* Work task *
Would you transcribe each of the entries exactly, with nothing added or dropped?

************

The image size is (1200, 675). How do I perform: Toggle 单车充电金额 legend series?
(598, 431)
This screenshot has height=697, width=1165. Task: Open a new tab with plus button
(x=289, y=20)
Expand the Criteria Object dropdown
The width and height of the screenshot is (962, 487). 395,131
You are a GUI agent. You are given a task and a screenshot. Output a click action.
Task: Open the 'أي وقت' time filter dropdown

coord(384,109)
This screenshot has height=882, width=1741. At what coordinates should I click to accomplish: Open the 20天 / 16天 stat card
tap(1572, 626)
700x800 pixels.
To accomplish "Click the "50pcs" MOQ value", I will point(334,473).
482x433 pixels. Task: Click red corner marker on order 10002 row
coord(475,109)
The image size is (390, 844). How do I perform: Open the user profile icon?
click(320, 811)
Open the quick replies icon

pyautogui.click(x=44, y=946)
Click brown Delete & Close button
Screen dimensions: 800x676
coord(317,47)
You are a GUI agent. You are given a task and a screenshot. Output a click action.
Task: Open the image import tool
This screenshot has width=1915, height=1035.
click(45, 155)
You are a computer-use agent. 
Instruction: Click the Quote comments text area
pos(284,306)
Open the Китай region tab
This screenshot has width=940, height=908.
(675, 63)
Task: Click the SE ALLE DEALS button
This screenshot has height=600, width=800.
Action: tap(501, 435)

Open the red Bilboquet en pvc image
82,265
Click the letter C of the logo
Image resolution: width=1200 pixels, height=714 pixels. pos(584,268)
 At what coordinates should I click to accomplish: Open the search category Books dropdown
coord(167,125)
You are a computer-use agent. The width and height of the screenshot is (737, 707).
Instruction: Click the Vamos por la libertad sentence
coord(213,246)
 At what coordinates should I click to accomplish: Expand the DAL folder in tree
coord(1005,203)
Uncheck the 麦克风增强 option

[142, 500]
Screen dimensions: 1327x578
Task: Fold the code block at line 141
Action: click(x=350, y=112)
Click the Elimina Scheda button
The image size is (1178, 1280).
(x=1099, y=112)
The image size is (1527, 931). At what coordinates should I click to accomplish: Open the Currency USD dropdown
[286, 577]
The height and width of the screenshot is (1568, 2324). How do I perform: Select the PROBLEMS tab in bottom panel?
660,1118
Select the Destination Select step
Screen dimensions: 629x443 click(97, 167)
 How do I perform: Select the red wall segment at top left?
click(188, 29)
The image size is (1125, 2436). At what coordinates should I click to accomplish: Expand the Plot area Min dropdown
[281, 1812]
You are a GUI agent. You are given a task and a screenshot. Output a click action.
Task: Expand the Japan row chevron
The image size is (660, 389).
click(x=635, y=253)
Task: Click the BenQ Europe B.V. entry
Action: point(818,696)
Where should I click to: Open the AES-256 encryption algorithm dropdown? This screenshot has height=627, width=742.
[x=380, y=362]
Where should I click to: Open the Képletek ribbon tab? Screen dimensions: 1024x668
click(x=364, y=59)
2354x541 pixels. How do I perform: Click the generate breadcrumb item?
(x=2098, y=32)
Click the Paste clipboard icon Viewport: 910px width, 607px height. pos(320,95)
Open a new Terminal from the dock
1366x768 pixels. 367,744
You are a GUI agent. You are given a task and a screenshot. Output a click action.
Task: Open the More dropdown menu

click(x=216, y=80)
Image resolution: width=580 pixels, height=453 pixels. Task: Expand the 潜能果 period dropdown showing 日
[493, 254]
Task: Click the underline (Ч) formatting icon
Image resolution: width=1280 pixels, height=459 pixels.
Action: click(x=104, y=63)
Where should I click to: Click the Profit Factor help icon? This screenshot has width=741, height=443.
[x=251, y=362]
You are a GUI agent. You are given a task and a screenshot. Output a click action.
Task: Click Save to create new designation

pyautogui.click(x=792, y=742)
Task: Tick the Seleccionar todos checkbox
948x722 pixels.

************

* Answer space *
The image size is (1200, 675). How do I perform: Toggle 单车充电金额 legend series?
(598, 431)
This screenshot has height=697, width=1165. Task: Open a new tab with plus button
(x=289, y=20)
Expand the Criteria Object dropdown
The width and height of the screenshot is (962, 487). 395,131
You are a GUI agent. You are given a task and a screenshot. Output a click action.
Task: Open the 'أي وقت' time filter dropdown

coord(384,109)
This screenshot has height=882, width=1741. At what coordinates should I click to accomplish: Open the 20天 / 16天 stat card
tap(1572, 626)
700x800 pixels.
To accomplish "Click the "50pcs" MOQ value", I will point(334,473).
482x433 pixels. Task: Click red corner marker on order 10002 row
coord(475,109)
The image size is (390, 844). How do I perform: Open the user profile icon?
click(320, 811)
Open the quick replies icon

pyautogui.click(x=44, y=946)
Click brown Delete & Close button
Screen dimensions: 800x676
coord(317,47)
You are a GUI agent. You are given a task and a screenshot. Output a click action.
Task: Open the image import tool
This screenshot has width=1915, height=1035.
click(45, 155)
You are a computer-use agent. 
Instruction: Click the Quote comments text area
pos(284,306)
Open the Китай region tab
This screenshot has width=940, height=908.
(675, 63)
Task: Click the SE ALLE DEALS button
This screenshot has height=600, width=800.
Action: tap(501, 435)

Open the red Bilboquet en pvc image
82,265
Click the letter C of the logo
Image resolution: width=1200 pixels, height=714 pixels. pos(584,268)
 At what coordinates should I click to accomplish: Open the search category Books dropdown
coord(167,125)
You are a computer-use agent. The width and height of the screenshot is (737, 707).
Instruction: Click the Vamos por la libertad sentence
coord(213,246)
 At what coordinates should I click to accomplish: Expand the DAL folder in tree
coord(1005,203)
Uncheck the 麦克风增强 option

[142, 500]
Screen dimensions: 1327x578
Task: Fold the code block at line 141
Action: click(x=350, y=112)
Click the Elimina Scheda button
The image size is (1178, 1280).
(x=1099, y=112)
The image size is (1527, 931). At what coordinates should I click to accomplish: Open the Currency USD dropdown
[286, 577]
The height and width of the screenshot is (1568, 2324). How do I perform: Select the PROBLEMS tab in bottom panel?
660,1118
Select the Destination Select step
Screen dimensions: 629x443 click(97, 167)
 How do I perform: Select the red wall segment at top left?
click(188, 29)
The image size is (1125, 2436). At what coordinates should I click to accomplish: Expand the Plot area Min dropdown
[281, 1812]
You are a GUI agent. You are given a task and a screenshot. Output a click action.
Task: Expand the Japan row chevron
The image size is (660, 389).
click(x=635, y=253)
Task: Click the BenQ Europe B.V. entry
Action: point(818,696)
Where should I click to: Open the AES-256 encryption algorithm dropdown? This screenshot has height=627, width=742.
[x=380, y=362]
Where should I click to: Open the Képletek ribbon tab? Screen dimensions: 1024x668
click(x=364, y=59)
2354x541 pixels. How do I perform: Click the generate breadcrumb item?
(x=2098, y=32)
Click the Paste clipboard icon Viewport: 910px width, 607px height. pos(320,95)
Open a new Terminal from the dock
1366x768 pixels. 367,744
You are a GUI agent. You are given a task and a screenshot. Output a click action.
Task: Open the More dropdown menu

click(x=216, y=80)
Image resolution: width=580 pixels, height=453 pixels. Task: Expand the 潜能果 period dropdown showing 日
[493, 254]
Task: Click the underline (Ч) formatting icon
Image resolution: width=1280 pixels, height=459 pixels.
Action: click(x=104, y=63)
Where should I click to: Click the Profit Factor help icon? This screenshot has width=741, height=443.
[x=251, y=362]
You are a GUI agent. You are given a task and a screenshot. Output a click action.
Task: Click Save to create new designation

pyautogui.click(x=792, y=742)
Task: Tick the Seleccionar todos checkbox
948x722 pixels.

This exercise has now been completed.